As perspectivas da economia brasileira parecem, hoje, bem
mais auspiciosas do que em janeiro do ano passado. Inflação sob estrito
controle permitiu que o Banco Central, afinal, conduzisse a economia brasileira
à fabulosa terra incognita das taxas reais de juros efetivamente baixas. A
recuperação mais rápida do nível de atividade parece estar a caminho. Nada
espetacular, mas o suficiente para que a taxa de crescimento do PIB em 2020
seja o dobro da observada em 2019.
A consolidação fiscal tornou-se mais crível, na esteira da
aprovação da reforma da Previdência e das propostas de medidas complementares
requeridas para manter o teto de gastos em vigor. A combinação de taxas de
juros baixas, crescimento mais rápido e redução do déficit primário vem
tornando a dinâmica do endividamento público bem menos adversa do que parecia.
Mas a melhora do quadro fiscal tem de ser entendida com
percepção clara das qualificações pertinentes. Não deve dar lugar a ilusões
infundadas.
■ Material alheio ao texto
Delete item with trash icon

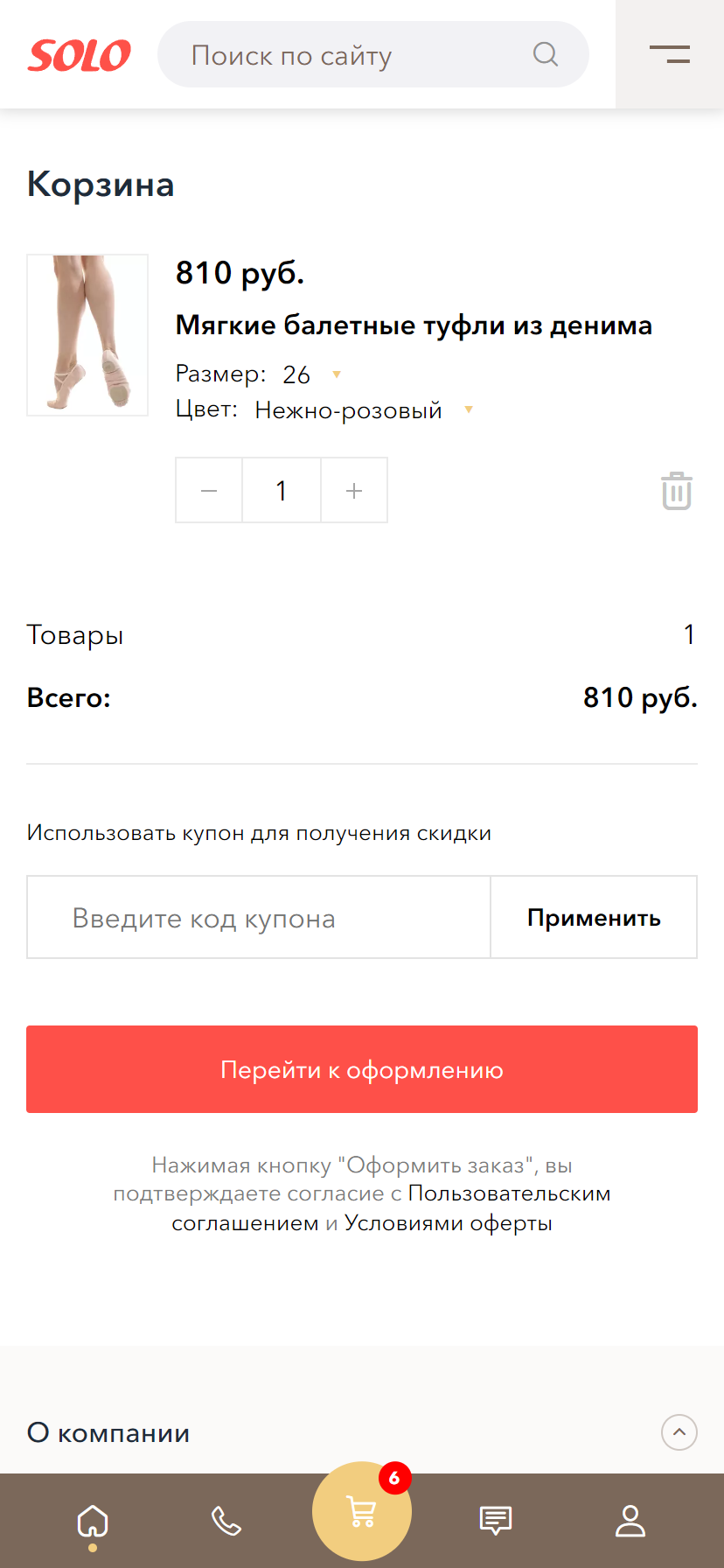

O jogo ainda está longe de estar ganho. Boa parte do esforço de
ajuste fiscal que se faz necessário ainda está por ser feito.
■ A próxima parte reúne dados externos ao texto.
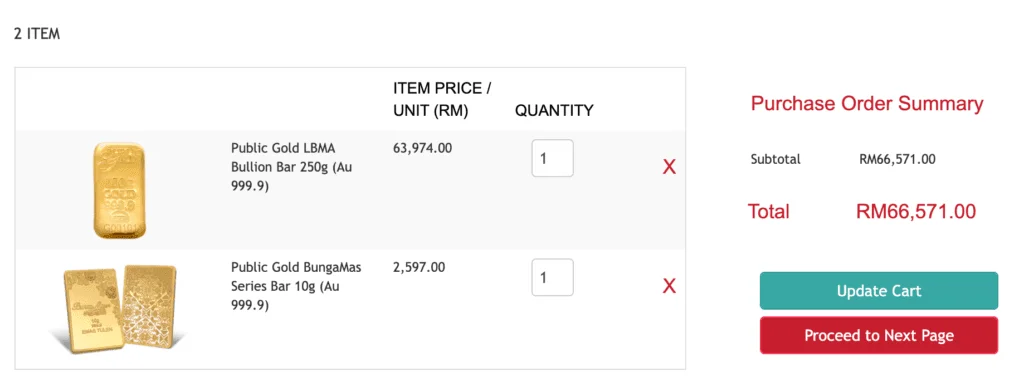The height and width of the screenshot is (391, 1024).
Task: Open the BungaMas gold bars product image
Action: tap(119, 307)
Não foi uma decisão sábia dispersar, em três Propostas de
Emendas à Constituição (PECs), as medidas complementares de ajuste fiscal
contempladas pela equipe econômica. A tramitação de três PECs simultâneas, em
ano de eleições municipais, já parece bem mais do que o precário esquema de
articulação do governo com o Congresso dará conta de entregar. Mas há ainda muito
mais em jogo no Congresso, na batalha pela preservação do teto de gastos.
O agravamento da crise fiscal dos governos subnacionais tem
dado lugar a pressões políticas cada vez maiores por formas variadas de resgate
federal. Chegou a conta do equívoco de ter deixado estados e municípios de fora
da reforma da Previdência. A chamada PEC Paralela, que supostamente sanaria
parte desse equívoco, sofreu deformações sérias no Senado que teriam de ser
devidamente recompostas na Câmara. Descrentes do que ainda poderá vir do
Congresso, vários estados, cada um a seu modo, vêm tentando aprovar reformas de
seus sistemas previdenciários, sob cerrada oposição.
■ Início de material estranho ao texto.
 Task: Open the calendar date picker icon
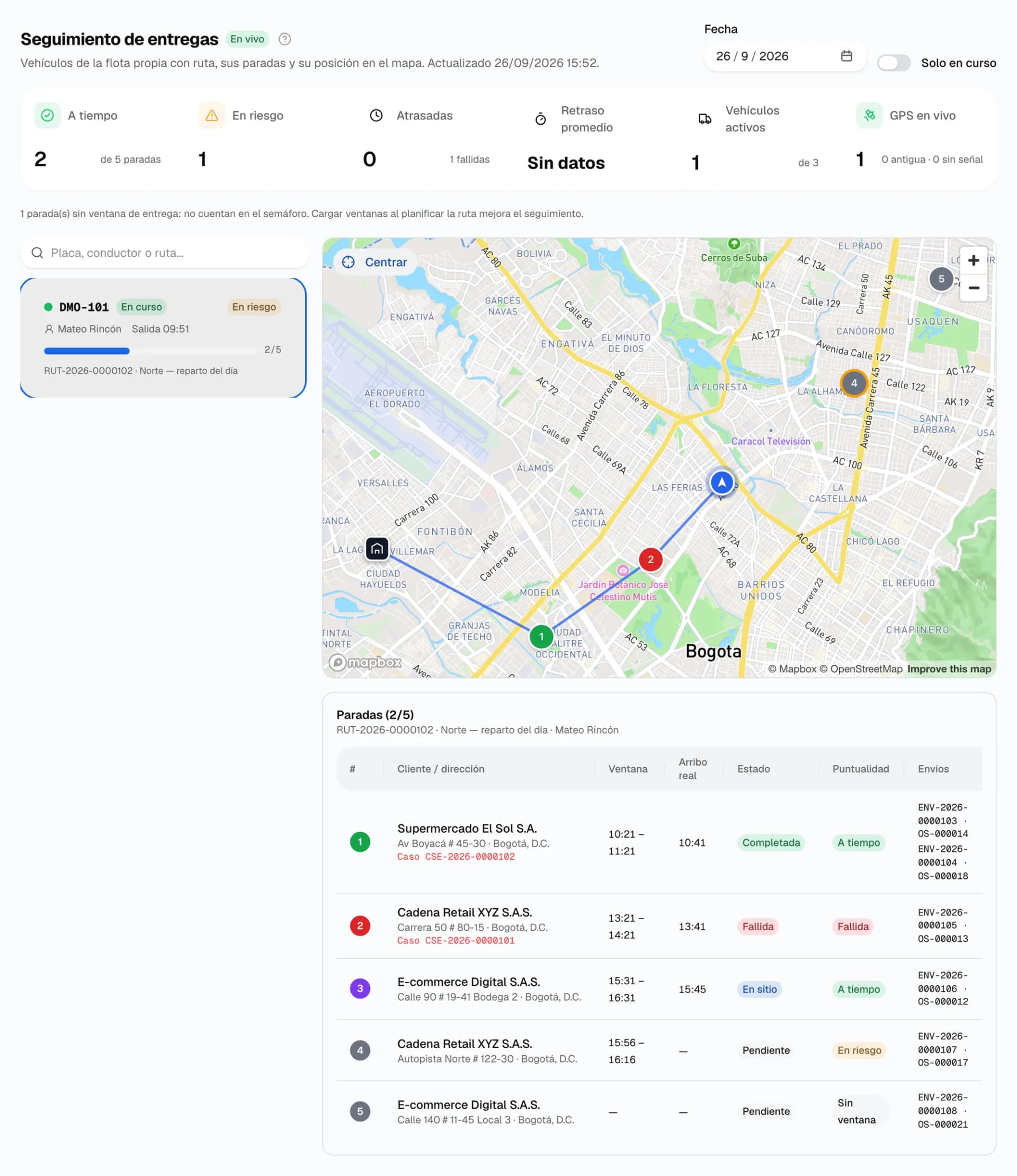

O governo terá ainda de zelar pela tramitação de outros
projetos de sua iniciativa, como o controvertido programa de fomento ao emprego
e a proposta de reforma tributária que prometeu submeter ao Legislativo em
fevereiro. E terá também novos desatinos fiscais a enfrentar. A precariedade da
articulação do governo com o Congresso não só limita sua capacidade de assegurar
a aprovação das medidas fiscais propostas, mas também lhe deixa sem capacidade
de bloqueio de iniciativas parlamentares irresponsáveis, na contramão do ajuste
fiscal necessário.
Mas, mesmo tendo em conta todas essas dificuldades, é
inegável que o delicado círculo virtuoso que vem ganhando força na economia,
desde 2016, afigura-se agora bem mais promissor. Com a aceleração do
crescimento que, enfim, parece estar a caminho, o governo está prestes a se
livrar de um ponto crucial de tensão na condução da política econômica, que era
a impaciência com a demora da retomada.
A questão, agora, é em que medida será possível atenuar o
principal ponto de tensão remanescente, que é o desgaste político decorrente do
aperto fiscal progressivo, envolvido na compressão sem fim das despesas
discricionárias. No melhor cenário, o sucesso do esforço de ajuste fiscal em
2020 abriria espaço para que o teto de gastos pudesse ser mantido em vigor por
um período prolongado. No pior, a manutenção da contenção requerida de despesas
ficaria politicamente inviável, e o governo seria forçado a promover um
temerário “aperfeiçoamento” do teto de gastos. Num cenário intermediário, o
governo, com algum desgaste, pelo menos conseguiria manter crível o respeito ao
teto ao longo do atual mandato presidencial.
Tudo isso, claro, na presunção, um tanto heroica, de que
possam ser mantidas sob relativo controle as forças desestabilizadoras que
continuam a emanar do Planalto e do hipertrofiado lado aloprado do governo.